## Problems to work on
A: In the passage on the IDF and AI singularity, list the years given for the four medium-scale campaigns.
B: Carry on the passage on the IDF and AI singularity from its final sentence.

## Page text

=== Section Start ===

Although it may seem that AI singularity will mainly affect military capabilities at the tactical level, through robotic swarms for example, Kania asserts that “… the PLA may focus on leveraging AI to enhance command and control at the operational and even strategic levels of warfare through intelligent assistance to command decisionmaking, even seeking to enable decisionmaking at machine speed.”

This article focuses on the “human factors and organizational capacity” through an Israeli lens. Though we do not know if and when AI singularity will be achieved, nor by whom, I will present an approach to strategic and operational learning processes that can accelerate the ability both to exploit AI and to minimize its effects when employed by adversaries. Then I will deal with measures aimed at better responding to the rising possibility of AI-based technological and doctrinal surprise.

The recommendations presented here are based on new Israeli practices developed as part of the learning competition between the IDF and its adversaries from 2014 through 2019. They were not designed to deal directly with AI singularity but can offer insights on individual and organizational military learning and counter-surprise capabilities.

The IDF “Learning Machine”

The IDF’s need to adapt and change has increased significantly in recent years due to four medium-scale campaigns (2006, 2008-09, 2012, 2014) and numerous small-scale engagements against “hybrid” learning networks, which in recent years include Iran, Hezbollah, the Syrian regime (backed by Russia), Hamas, Islamic Jihad (in Gaza), the Islamic State (in Sinai), Jabhat el-Nusra (on the Syrian Golan Heights), and others. The furious pace of change demanded rapid strategic assessments and operational concept development (for the northern theater), rapid strategic and operational decisionmaking before operations in all theaters, and a higher pace of IDF learning and adaptation to new tactical methods and technological capabilities employed by Israel’s adversaries.

=== Section End ===

## Recorded information
=== Section Start ===

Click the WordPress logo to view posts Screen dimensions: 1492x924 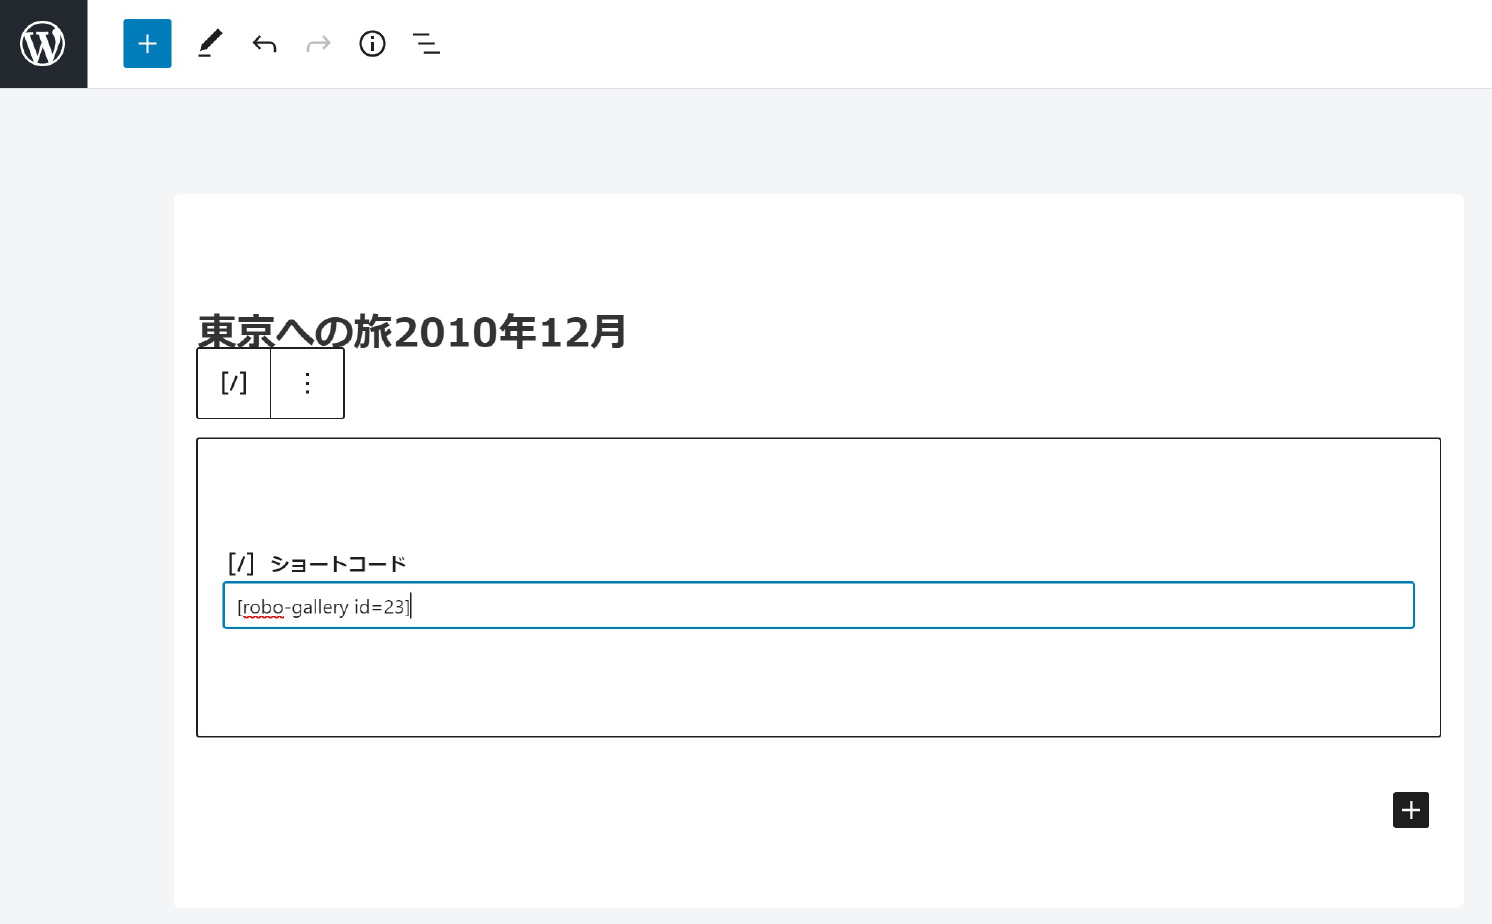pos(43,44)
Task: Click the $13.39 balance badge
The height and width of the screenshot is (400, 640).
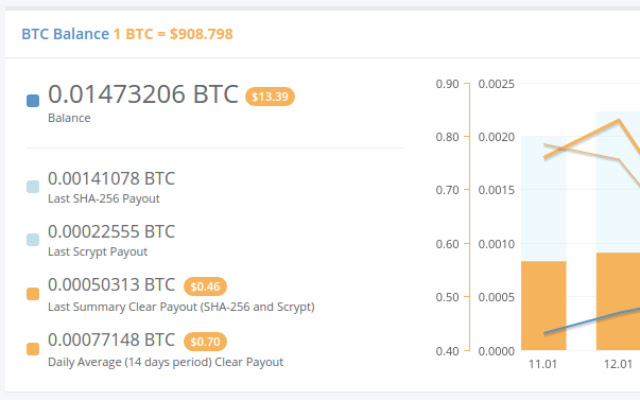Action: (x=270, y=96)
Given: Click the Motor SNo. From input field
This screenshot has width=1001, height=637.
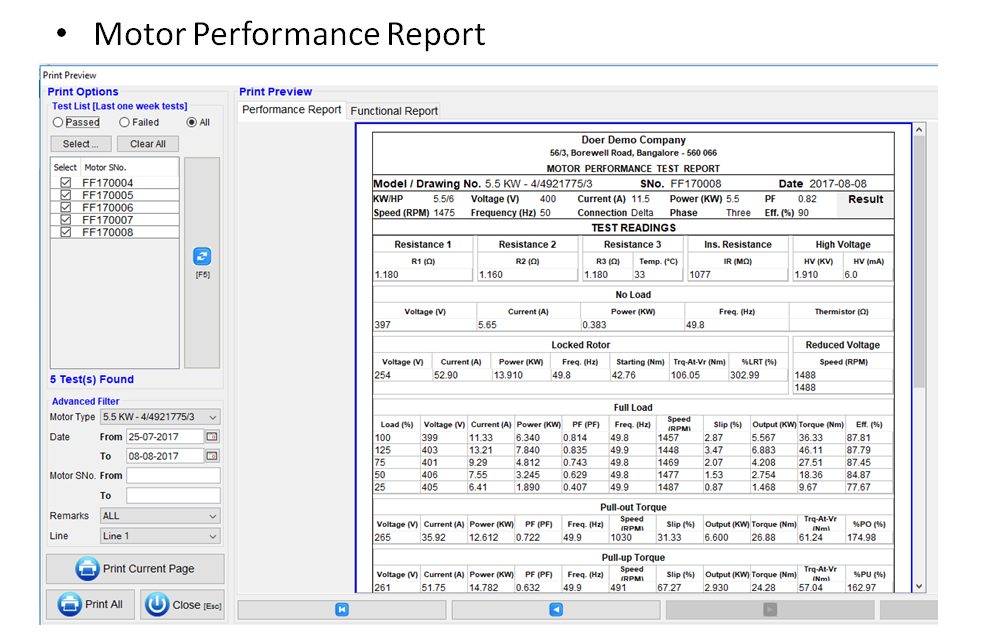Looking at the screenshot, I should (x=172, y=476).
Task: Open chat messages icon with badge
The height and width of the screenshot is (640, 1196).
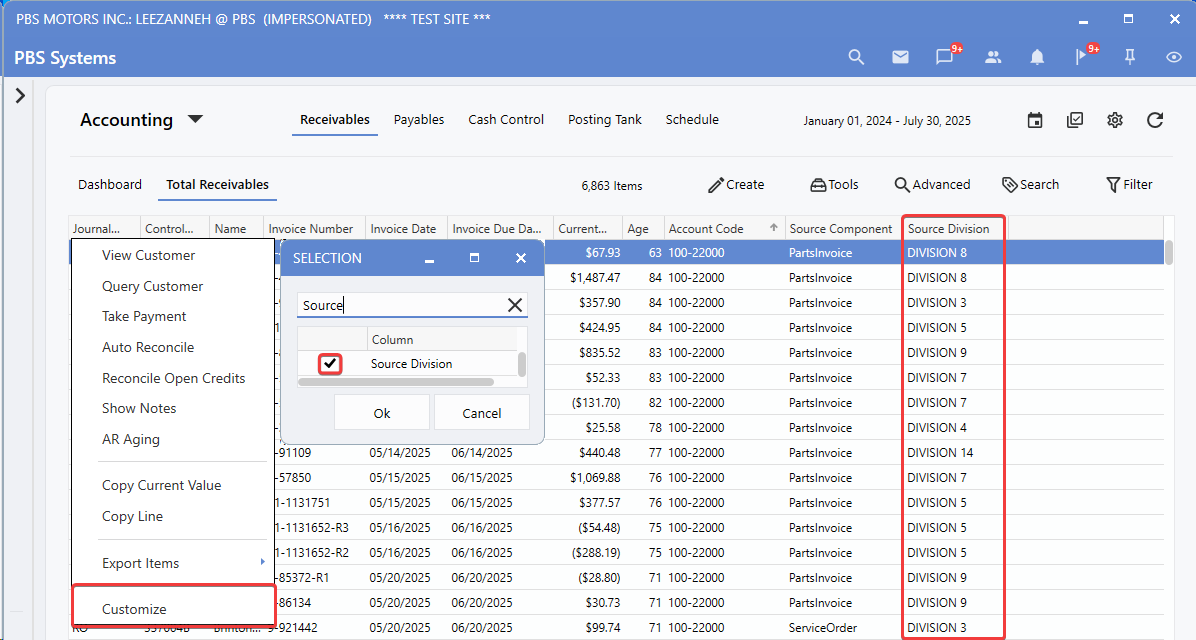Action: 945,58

=== Section End ===
=== Section Start ===

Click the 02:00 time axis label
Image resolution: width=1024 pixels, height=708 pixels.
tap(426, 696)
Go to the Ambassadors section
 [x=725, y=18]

=== Section End ===
=== Section Start ===

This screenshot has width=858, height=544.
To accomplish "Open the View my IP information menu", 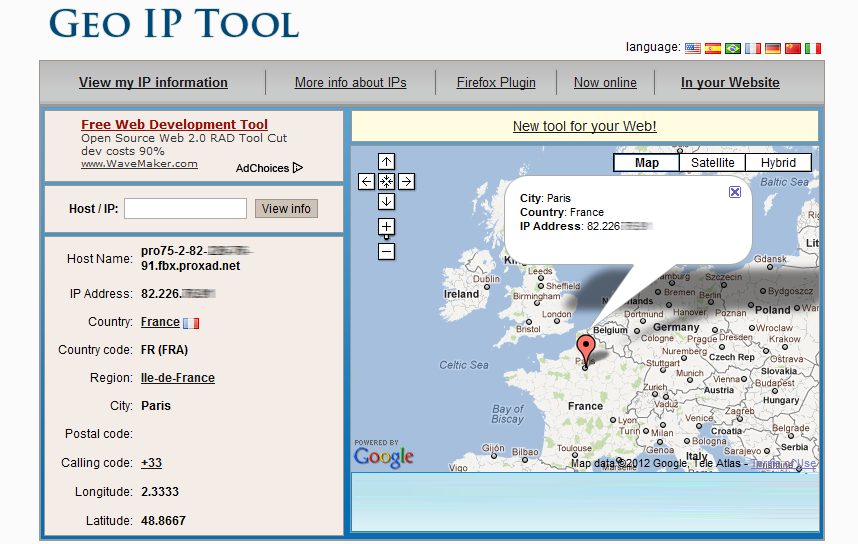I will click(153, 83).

=== Section End ===

## Answers for the tasks
A: 2006, 2008-09, 2012, 2014

B:
Those challenges forced the IDF to develop innovative, new learning and adaptation practices, the main elements of which were:

  • A strategic and operational learning accelerator—The Dado Center2 for Interdisciplinary Military Studies;
  • An educational effort focused on learning and changeability that teaches the Design Learning Approach;
  • Training scenarios that push uncertainty to the limit and demand real-time adaptation, from platoon leaders to the IDF Chief of Staff;
  • A wartime Lessons Learned system that demands a 24 hour response time to change, be it in organization, procedures, or training;
  • Organizational changes that push knowledge development, including the Depth Command and Commando Brigade, Cyber apparatus, the new J5 innovation and experimentation division, and an experimental multi-domain unit.

The Dado Center as a Strategic and Operational Learning “Accelerator”

The mission of the Dado Center for Interdisciplinary Military Studies, which I commanded from June 2014 until June 2019, is “To be the IDF expert for strategic and operational level learning and knowledge development processes, to develop the field, to assimilate it in the IDF, and to assist IDF bodies in its implementation.” It belongs to IDF J7/J3 and was founded after the Second Lebanon War (2006), rooted in the Operational Theory Research Institute (OTRI). In the years immediately after the 2006 war it focused on the education of senior officers in systems thinking. In 2014 it started hosting strategic and operational level learning processes, based from 2015 on the revised Design Approach the IDF formulated.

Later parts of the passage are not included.